[Collected data]
────────────────────────────────────────

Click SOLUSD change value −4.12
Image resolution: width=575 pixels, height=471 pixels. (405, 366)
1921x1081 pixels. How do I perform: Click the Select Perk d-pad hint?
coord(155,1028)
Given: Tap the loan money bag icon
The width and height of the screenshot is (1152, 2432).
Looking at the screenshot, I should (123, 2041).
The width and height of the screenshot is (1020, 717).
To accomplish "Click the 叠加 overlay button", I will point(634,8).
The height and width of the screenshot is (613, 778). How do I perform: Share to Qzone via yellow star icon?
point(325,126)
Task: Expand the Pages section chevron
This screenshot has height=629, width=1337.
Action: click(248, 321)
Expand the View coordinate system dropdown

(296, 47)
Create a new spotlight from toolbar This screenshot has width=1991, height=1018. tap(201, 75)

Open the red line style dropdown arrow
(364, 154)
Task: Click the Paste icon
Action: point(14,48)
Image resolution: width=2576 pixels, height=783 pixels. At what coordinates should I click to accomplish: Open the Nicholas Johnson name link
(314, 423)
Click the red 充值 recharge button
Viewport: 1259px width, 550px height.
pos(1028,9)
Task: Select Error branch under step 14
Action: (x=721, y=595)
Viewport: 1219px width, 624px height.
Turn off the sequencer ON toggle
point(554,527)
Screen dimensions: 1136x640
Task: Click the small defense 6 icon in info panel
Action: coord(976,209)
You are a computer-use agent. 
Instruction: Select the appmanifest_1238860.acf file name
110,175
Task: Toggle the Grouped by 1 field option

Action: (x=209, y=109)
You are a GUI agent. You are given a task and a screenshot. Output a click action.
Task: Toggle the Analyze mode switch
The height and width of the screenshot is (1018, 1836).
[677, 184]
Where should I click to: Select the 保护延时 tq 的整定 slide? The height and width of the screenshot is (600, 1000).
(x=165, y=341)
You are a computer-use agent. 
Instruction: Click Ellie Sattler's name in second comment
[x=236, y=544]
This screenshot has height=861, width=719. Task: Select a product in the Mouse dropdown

────────────────────────────────────────

#### [What you need to do]
Where the string "button" appears in a line of the entries above, return that line.

#### [Solution to this problem]
To accomplish "Click the 叠加 overlay button", I will point(634,8).
Click the red 充值 recharge button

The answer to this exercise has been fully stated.